CONTRIBUTION OF METASEDIMENTARY ROCKS TO SMALL SCALE MELTS WITHIN THE DEEP LEVELS OF CONTINENTAL ARCS: INSIGHT FROM THE SWAKANE AND SKAGIT METASEDIMENTARY ROCKS AND ASSOCIATED MELT GENERATIONS

The incorporation of metasedimentary rocks into the mid to deep crust of continental magmatic arcs provides fertile material for the production of small, outcrop-scale partial melts to orogen-scale, magmatic flare-up events. To better understand the partial-melting history of metasedimentary rocks within the crystalline core of the Late Cretaceous–Eocene North Cascades arc, Washington, seven ~5–35 cm thick, layer-parallel leucosomes and 6 dikes and other felsic intrusive material were collected from the most deeply exhumed components of the crystalline core, the ~9–12 kbar Swakane and ~8–10 kbar Skagit gneisses, for split-stream, LA-ICPMS U-Pb zircon geochronology and trace-element chemistry. Hf-isotope compositions were then obtained from a subset of zircons. The studied layer-parallel leucosomes were all strongly deformed and, based on their textural appearance and shared deformation and interlayering with the host metasedimentary rocks, were interpreted as likely in situ melts. Crystallization ages of layer-parallel leucosome samples of the Skagit Gneiss range from ca. 69 to 48 Ma. In comparison, similar samples from the Swakane Gneiss have ages clustered tightly from ca. 73–66 Ma.
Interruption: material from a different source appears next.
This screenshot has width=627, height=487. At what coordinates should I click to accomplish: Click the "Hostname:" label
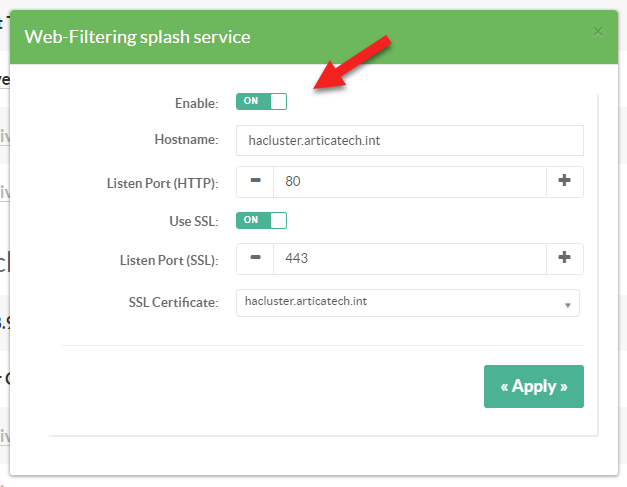point(186,141)
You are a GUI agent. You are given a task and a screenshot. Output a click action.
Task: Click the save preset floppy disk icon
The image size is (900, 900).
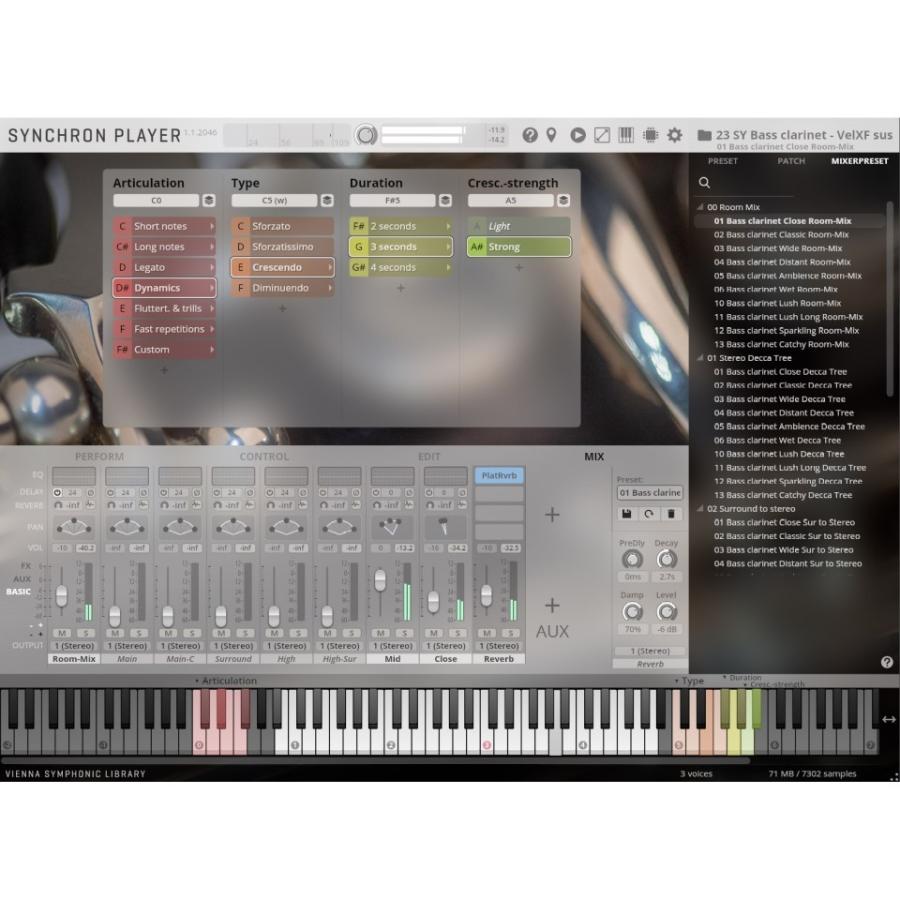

The dikes and larger bodies of late felsic material that intrude the Swakane Gneiss crystallized from ca. 74–68 Ma. Two of the Skagit layer-parallel leucosomes yielded a very limited range of radiogenic εHf_i values ranging from +11.9–+8.8, with two outliers at +6.5 and -2.4. Zircons from one of the Swakane leucosomes also yielded a very limited range of εHf_i values of +6.1–+3.4. Conversely, zircons from non-deformed felsic material that intrudes the Swakane had a wide range of εHf_i values from +12.3 to -15.6. The majority of the leucosomes did not contain apatite or monazite and overall had low P₂O₅ amounts (≤ 0.01 wt. %) despite the abundant apatite in Swakane and Skagit metasedimentary rocks. These results suggest that many of the strongly deformed leucosomes within the gneisses were not in situ melts from the host metasedimentary rocks, but likely were derived from a deeper, more radiogenic source. The majority of melting of the Skagit Gneiss may have instead contributed to pluton and orthogneiss bodies found throughout the crystalline core, whereas the more silicic Swakane Gneiss likely only underwent very localized melting.